# Instructions to follow
Look through the material that follows and show every line with the string "agent".

# Source data
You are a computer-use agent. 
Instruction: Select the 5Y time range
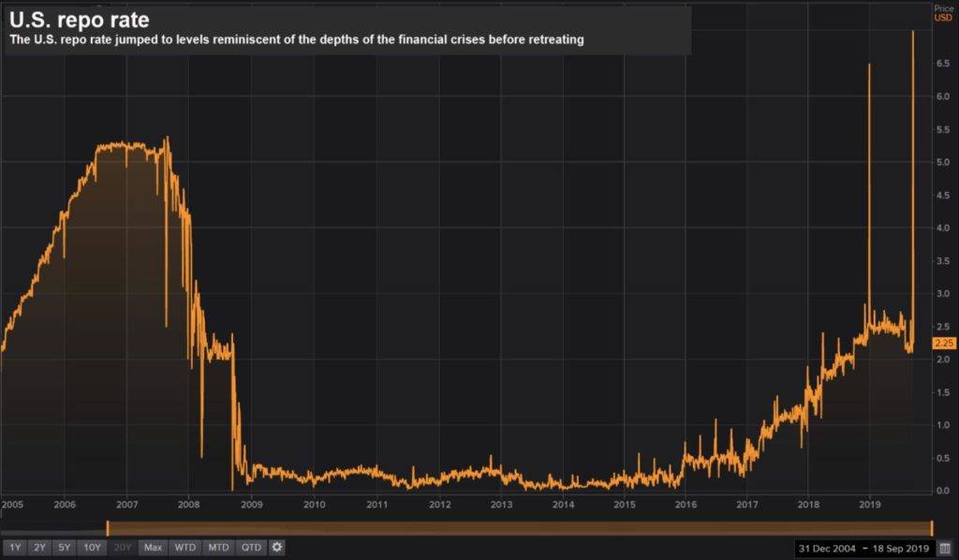pos(66,547)
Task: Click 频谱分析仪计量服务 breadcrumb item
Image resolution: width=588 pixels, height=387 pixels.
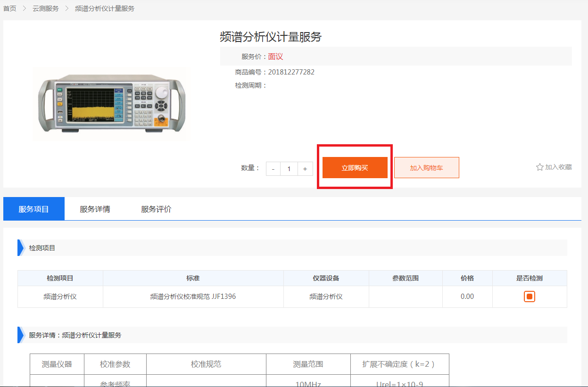Action: [x=105, y=8]
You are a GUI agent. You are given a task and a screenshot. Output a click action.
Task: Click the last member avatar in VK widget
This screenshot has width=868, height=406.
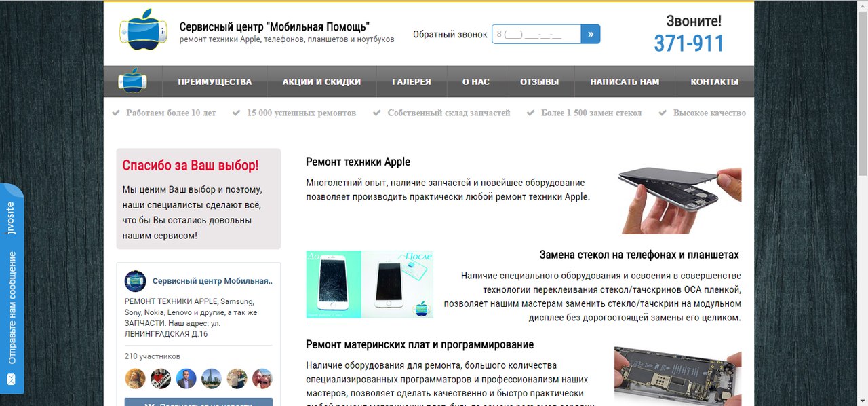pos(262,378)
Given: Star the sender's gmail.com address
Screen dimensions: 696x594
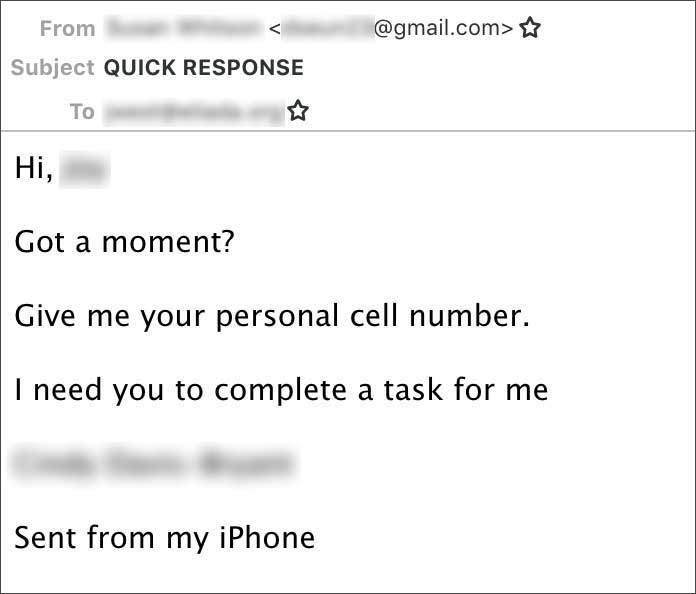Looking at the screenshot, I should [530, 29].
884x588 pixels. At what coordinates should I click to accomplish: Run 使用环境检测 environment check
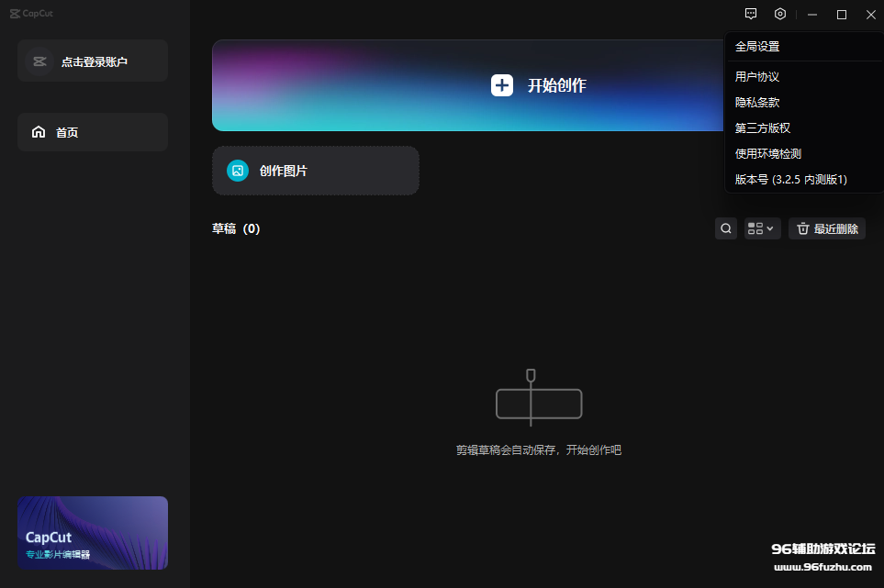pyautogui.click(x=768, y=154)
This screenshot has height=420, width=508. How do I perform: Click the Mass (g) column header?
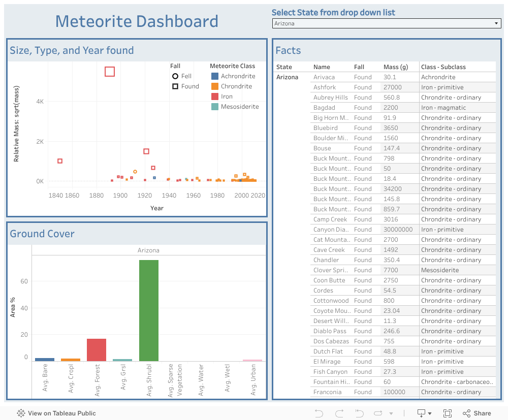(396, 67)
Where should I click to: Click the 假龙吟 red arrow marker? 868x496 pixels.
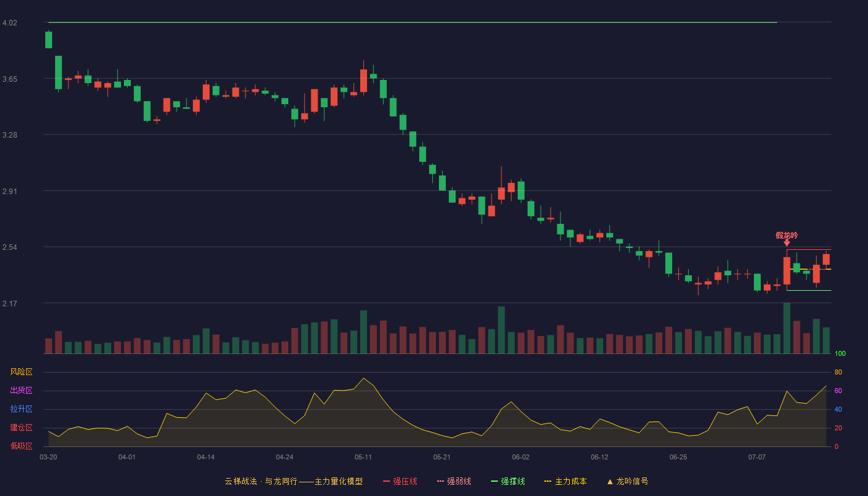click(x=787, y=243)
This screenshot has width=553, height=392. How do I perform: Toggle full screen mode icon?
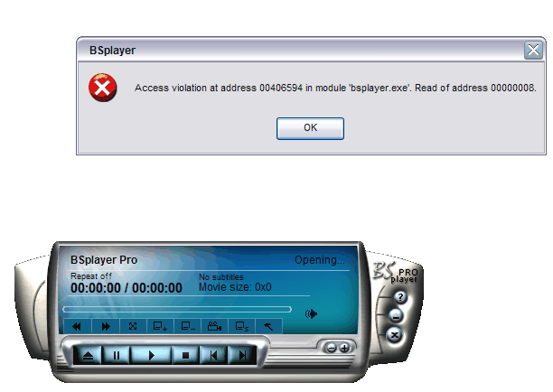133,326
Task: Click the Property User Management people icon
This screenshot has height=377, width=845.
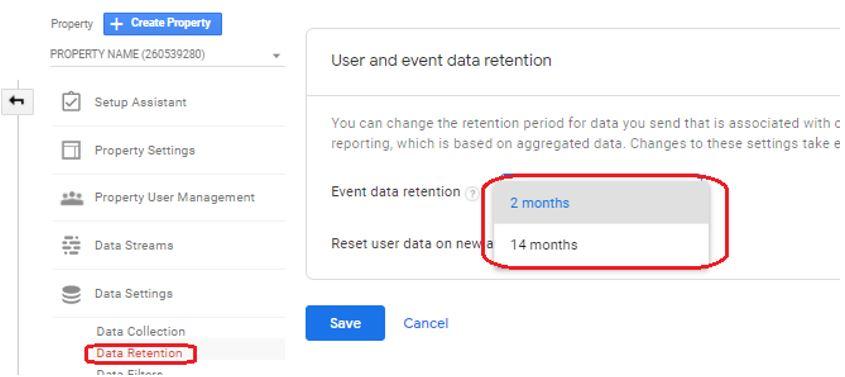Action: click(x=72, y=198)
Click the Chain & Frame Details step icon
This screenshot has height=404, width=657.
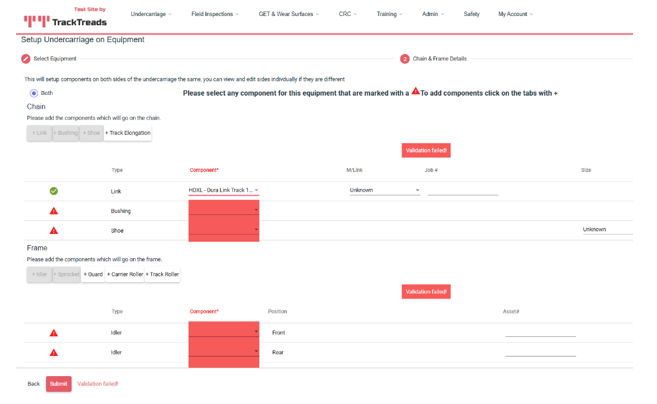click(x=405, y=59)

# Answer space
You are a computer-use agent. 
You are a GUI agent. You are given a task and a screenshot. Output a click action.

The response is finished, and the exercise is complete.